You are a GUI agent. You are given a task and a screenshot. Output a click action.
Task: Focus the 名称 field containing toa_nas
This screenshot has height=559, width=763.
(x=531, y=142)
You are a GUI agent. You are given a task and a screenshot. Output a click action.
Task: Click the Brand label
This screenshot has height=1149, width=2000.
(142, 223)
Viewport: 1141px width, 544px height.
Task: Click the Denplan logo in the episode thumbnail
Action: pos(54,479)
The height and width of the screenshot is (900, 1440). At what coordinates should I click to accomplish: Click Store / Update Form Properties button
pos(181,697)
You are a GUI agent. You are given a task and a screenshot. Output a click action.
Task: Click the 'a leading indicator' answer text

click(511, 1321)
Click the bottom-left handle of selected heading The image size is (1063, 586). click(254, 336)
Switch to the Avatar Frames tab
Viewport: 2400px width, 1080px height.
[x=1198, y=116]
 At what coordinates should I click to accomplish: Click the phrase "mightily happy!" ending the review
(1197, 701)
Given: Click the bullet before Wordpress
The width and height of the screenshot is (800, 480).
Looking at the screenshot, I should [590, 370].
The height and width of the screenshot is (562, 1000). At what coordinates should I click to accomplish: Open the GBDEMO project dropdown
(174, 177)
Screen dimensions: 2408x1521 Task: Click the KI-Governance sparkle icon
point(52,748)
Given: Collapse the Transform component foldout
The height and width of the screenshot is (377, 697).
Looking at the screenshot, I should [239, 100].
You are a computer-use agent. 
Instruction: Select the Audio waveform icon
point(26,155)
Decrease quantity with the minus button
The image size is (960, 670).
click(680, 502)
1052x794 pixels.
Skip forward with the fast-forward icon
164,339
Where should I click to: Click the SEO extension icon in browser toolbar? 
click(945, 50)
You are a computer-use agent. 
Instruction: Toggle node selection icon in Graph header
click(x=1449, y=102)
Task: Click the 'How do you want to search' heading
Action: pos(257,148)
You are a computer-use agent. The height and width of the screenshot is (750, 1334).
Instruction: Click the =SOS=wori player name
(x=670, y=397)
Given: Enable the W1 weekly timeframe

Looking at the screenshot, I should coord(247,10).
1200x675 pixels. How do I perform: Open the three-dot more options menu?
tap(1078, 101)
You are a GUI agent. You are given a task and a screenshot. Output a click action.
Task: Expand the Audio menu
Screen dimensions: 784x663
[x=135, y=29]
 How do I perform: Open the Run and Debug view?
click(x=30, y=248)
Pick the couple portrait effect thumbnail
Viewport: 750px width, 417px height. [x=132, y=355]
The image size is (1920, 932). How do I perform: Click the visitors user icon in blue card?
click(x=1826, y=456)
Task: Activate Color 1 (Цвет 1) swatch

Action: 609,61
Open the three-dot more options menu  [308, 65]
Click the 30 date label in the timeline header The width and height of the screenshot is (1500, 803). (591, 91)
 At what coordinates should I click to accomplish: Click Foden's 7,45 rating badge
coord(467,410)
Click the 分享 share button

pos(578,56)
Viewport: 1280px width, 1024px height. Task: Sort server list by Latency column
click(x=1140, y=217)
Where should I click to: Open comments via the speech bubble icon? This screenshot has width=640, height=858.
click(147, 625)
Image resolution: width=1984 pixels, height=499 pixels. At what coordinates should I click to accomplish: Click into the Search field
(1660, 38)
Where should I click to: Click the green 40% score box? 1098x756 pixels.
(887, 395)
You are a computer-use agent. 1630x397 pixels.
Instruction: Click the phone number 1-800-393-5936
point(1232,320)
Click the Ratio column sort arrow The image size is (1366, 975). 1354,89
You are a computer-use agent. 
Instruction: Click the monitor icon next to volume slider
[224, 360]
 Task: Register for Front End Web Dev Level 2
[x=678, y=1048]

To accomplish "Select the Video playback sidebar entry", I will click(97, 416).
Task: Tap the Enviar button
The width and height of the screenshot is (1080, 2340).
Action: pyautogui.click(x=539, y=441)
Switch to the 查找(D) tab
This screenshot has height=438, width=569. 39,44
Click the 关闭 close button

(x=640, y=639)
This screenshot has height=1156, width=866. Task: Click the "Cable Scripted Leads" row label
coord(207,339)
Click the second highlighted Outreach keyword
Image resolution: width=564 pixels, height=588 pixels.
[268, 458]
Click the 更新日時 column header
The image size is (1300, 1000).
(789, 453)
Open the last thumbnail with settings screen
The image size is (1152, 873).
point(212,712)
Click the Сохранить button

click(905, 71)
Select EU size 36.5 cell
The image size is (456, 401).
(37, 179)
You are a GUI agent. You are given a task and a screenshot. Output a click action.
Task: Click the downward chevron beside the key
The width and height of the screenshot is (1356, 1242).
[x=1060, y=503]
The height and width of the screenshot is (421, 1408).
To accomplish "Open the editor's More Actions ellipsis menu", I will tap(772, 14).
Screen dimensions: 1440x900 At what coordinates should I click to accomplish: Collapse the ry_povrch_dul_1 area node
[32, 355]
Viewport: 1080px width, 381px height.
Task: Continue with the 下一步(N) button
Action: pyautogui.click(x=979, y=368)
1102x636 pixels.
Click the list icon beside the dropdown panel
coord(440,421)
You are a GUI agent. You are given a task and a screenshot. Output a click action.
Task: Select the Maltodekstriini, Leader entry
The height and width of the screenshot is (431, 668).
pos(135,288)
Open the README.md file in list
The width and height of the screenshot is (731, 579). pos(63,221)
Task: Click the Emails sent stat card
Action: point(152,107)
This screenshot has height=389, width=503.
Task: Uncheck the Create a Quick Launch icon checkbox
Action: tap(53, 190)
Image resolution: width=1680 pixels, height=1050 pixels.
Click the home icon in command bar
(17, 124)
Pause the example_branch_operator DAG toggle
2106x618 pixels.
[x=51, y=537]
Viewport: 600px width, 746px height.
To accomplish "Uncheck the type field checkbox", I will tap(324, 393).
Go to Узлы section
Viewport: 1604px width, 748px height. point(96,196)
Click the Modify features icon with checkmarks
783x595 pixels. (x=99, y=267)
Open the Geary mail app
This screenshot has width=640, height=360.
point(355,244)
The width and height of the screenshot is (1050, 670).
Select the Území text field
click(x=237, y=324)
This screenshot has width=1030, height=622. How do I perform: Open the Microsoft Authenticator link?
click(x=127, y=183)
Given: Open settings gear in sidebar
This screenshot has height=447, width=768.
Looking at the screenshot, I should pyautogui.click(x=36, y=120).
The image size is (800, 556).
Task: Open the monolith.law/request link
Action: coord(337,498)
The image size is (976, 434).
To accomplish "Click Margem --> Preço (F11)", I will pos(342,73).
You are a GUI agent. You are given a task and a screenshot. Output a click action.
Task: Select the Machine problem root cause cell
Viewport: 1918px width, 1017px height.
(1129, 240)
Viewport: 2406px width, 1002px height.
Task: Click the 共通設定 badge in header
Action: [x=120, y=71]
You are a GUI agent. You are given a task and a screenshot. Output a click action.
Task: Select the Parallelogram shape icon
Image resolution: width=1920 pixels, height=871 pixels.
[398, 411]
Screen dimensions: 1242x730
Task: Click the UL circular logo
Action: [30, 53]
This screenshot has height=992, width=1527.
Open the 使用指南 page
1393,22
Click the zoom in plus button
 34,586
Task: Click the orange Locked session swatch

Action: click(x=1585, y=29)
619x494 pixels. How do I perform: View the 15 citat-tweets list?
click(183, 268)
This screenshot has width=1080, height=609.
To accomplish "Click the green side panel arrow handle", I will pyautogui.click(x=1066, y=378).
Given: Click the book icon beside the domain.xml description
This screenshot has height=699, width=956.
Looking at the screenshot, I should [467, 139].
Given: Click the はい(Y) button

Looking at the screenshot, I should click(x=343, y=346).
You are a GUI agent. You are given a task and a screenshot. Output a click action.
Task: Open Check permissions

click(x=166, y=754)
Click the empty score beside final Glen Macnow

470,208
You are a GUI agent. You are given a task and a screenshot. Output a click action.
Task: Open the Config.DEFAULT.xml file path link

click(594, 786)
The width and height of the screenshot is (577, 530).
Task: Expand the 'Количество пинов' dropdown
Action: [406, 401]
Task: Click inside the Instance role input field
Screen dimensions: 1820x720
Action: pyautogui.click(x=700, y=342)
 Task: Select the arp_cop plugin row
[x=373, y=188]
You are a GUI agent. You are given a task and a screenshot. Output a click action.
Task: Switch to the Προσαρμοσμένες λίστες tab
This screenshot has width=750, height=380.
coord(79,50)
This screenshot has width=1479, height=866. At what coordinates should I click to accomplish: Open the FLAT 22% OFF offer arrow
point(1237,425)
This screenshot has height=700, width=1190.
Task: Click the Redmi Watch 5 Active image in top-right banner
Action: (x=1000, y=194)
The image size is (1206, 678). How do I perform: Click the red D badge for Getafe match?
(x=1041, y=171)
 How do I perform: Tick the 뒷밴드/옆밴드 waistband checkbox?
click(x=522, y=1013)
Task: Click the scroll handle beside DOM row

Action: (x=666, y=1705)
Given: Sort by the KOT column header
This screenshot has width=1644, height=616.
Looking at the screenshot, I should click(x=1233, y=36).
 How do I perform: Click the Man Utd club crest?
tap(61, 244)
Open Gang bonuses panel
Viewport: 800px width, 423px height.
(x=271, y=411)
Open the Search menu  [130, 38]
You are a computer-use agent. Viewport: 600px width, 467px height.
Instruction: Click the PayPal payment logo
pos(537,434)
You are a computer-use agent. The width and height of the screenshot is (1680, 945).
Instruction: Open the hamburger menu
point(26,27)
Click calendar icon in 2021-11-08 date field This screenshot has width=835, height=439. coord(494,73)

----------------------------------------

● REQUIREMENT: For the string "sidebar", go through the entries above and copy each line where it occurs.

● SOLUTION TO THE EXERCISE:
To accomplish "Select the Video playback sidebar entry", I will click(97, 416).
Given: Open settings gear in sidebar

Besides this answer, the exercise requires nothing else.